Eine weiße Absonderung hatte sich auf Haydons Lippen gebildet, und seine Augen
begannen wieder zu tränen. Sie beschlossen, sich anderentags um die gleiche
Zeit wiederzusehen.
    »Es wäre
gut, wenn wir ein bißchen ins Detail gehen könnten, Bill«, sagte Smiley, als er
sich verabschiedete. »Ach, noch eins, sagen Sie's Jan, ja?« Haydon lag auf dem
Bett und betupfte sich wieder die Nase. »Ist völlig egal, was Sie sagen,
Hauptsache, Sie machen's endgültig.« Er setzte sich auf, schrieb einen Scheck
aus und steckte ihn in einen braunen Umschlag. »Geben Sie ihr das für die
Milchrechnung.« Da er vielleicht bemerkte, daß Smiley von diesem Auftrag nicht
gerade entzückt war: »Schließlich kann ich sie nicht gut mitnehmen, oder?
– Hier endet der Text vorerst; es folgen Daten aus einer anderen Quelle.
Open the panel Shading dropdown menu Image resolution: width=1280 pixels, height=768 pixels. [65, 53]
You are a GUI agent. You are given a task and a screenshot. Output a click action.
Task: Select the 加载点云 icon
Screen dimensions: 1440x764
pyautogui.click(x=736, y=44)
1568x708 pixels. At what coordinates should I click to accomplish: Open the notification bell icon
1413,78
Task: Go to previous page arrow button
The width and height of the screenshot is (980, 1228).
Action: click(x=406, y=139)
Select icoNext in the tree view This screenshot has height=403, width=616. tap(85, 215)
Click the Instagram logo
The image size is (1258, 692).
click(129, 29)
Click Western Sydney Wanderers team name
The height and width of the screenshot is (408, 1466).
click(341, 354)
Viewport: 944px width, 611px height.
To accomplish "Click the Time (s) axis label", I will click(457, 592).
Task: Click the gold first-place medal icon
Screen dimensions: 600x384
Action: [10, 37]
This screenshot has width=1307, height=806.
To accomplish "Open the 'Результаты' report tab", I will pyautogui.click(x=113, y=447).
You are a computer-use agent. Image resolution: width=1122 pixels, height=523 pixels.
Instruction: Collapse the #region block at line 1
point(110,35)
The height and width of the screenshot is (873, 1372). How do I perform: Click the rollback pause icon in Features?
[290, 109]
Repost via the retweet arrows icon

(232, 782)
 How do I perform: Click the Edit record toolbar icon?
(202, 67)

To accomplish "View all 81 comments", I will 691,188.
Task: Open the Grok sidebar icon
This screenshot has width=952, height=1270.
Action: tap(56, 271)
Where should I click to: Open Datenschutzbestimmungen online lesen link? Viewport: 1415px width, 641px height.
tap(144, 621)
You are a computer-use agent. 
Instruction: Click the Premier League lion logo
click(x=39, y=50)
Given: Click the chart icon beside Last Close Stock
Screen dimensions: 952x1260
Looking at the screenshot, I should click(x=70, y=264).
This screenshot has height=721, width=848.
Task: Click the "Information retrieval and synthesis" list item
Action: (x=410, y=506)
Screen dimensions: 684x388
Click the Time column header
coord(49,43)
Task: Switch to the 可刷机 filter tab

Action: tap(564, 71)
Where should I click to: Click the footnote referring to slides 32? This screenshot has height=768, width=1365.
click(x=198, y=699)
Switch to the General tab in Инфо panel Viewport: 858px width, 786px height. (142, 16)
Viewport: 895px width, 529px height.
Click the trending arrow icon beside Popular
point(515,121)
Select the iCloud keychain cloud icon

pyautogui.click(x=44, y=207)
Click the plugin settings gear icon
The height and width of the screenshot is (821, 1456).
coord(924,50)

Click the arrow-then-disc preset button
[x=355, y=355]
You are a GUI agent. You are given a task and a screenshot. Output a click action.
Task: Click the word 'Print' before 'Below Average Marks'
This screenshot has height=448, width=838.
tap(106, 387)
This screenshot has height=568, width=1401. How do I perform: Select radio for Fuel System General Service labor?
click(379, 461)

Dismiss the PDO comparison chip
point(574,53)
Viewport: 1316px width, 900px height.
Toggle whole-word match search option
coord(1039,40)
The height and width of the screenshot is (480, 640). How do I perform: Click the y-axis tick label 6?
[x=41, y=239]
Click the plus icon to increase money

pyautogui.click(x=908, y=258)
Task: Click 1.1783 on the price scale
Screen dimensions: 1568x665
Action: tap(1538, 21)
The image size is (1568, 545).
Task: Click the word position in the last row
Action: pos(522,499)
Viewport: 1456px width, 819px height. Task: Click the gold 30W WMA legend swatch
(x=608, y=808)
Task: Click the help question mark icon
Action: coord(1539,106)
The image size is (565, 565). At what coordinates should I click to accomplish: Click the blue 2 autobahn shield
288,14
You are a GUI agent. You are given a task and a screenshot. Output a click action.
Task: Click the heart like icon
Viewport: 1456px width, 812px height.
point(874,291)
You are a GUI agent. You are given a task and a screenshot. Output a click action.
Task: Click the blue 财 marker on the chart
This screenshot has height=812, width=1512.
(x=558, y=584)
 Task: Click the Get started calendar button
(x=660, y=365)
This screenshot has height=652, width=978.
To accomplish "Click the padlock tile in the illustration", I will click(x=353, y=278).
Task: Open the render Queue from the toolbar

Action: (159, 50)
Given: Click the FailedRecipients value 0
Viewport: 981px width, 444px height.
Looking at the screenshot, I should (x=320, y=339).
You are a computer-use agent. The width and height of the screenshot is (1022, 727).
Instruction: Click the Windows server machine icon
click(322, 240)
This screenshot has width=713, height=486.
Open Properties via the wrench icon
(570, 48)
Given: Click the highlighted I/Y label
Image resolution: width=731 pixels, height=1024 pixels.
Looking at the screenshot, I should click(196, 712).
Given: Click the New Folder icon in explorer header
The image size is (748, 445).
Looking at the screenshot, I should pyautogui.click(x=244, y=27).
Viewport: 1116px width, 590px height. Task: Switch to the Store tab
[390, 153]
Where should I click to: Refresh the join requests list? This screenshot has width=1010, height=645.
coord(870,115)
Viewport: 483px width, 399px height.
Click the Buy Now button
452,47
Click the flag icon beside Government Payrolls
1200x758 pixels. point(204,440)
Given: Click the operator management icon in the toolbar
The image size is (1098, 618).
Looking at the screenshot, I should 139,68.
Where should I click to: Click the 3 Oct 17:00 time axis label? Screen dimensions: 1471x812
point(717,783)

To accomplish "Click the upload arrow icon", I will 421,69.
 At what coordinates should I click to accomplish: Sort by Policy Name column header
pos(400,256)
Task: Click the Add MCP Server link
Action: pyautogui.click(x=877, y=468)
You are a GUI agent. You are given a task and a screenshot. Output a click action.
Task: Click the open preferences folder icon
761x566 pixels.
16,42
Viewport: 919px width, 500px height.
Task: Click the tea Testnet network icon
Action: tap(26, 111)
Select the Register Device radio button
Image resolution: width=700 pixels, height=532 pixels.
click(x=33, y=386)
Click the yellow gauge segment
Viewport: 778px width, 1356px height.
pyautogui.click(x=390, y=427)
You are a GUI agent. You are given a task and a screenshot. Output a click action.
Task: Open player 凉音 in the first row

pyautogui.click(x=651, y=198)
Sogar wenn man sie rüberließe, wäre sie bloß ein verdammter Klotz am Bein.«
    Am
gleichen Abend noch fuhr Smiley nach Haydons Anweisung mit der U-Bahn nach
Kentish Town und machte eine Cottage in einem noch nicht modernisierten Gäßchen
ausfindig. Ein unansehnliches blondes Mädchen in Jeans öffnete ihm, es roch
nach Ölfarbe und Baby. Er wußte nicht mehr, ob er sie schon einmal in der
Bywater Street getroffen hatte, daher begann er: »Ich komme von Bill Haydon. Es
geht ihm soweit gut, aber ich soll Ihnen einiges von ihm bestellen.«
    »Herrje«,
sagte das Mädchen sanft. »Ist auch wahrhaftig Zeit.« Das Wohnzimmer war
schäbig. Durch die Küchentür sah er einen Stapel schmutzigen Geschirrs und
schloß daraus, daß sie alles benutzte, solange der Vorrat reichte, und dann im
großen abwusch. Der Fußboden war kahl bis auf langgestreckte psychedelische
Muster aus Schlangen und Blumen und Insekten. »Das ist Bills Michelangelo-Decke«,
sagte sie im Konversationston. »Er wird sich nur dabei nicht Michelangelos
Rückenschmerzen zuziehen. Kommen Sie von der Regierung?« fragte sie und
zündete sich eine Zigarette an. »Er arbeitet für die Regierung, hat er mir
gesagt.« Ihre Hand zitterte, und sie hatte gelbe Monde unter den Augen.
    »Also, als
erstes soll ich Ihnen das da geben«, sagte Smiley, tauchte in eine Innentasche
und reichte ihr den Umschlag mit dem Scheck.
    »Brot«,
sagte das Mädchen und legte den Umschlag neben sich. »Brot«, sagte Smiley und
grinste genau wie sie, dann aber bewirkte irgend etwas in seinem
Gesichtsausdruck oder die Art, wie er dieses eine Wort wiederholt hatte, daß
sie den Umschlag nahm und ihn aufriß. Es lag kein Brief darin, nur der Scheck,
aber der Scheck genügte: sogar von seinem Platz aus konnte Smiley sehen, daß
die Zahl vierstellig war.
    Wie eine
Schlafwandlerin ging sie hinüber zum Kamin und legte den Scheck zu den
Haushaltsrechnungen in eine alte Blechdose auf dem Kaminsims. Dann ging sie in
die Küche und bereitete zwei Tassen Neskaffee, kam aber nur mit einer wieder
heraus. »Wo ist er?« sagte sie. Sie stand vor ihm. »Er ist wieder mal mit
diesem rotznäsigen kleinen Matrosen abgehauen, wie? Und das ist die Abfindung,
ja? Na, Sie können ihm verdammt noch mal von mir sagen . . .«
    Smiley
hatte solche Szenen schon öfter erlebt, und nun kamen ihm lächerlicherweise die
üblichen Worte auf die Zunge: »Bill erfüllt zur Zeit einen Auftrag von
nationaler Bedeutung. Es tut mit leid, aber wir dürfen nicht darüber sprechen,
und Sie dürfen es auch nicht. Er ist vor ein paar Tagen zu einem geheimen
Einsatz ins Ausland gegangen. Er wird längere Zeit fort sein. Er durfte keinem
Menschen etwas von seiner Abreise sagen. Er bittet Sie, ihn zu vergessen.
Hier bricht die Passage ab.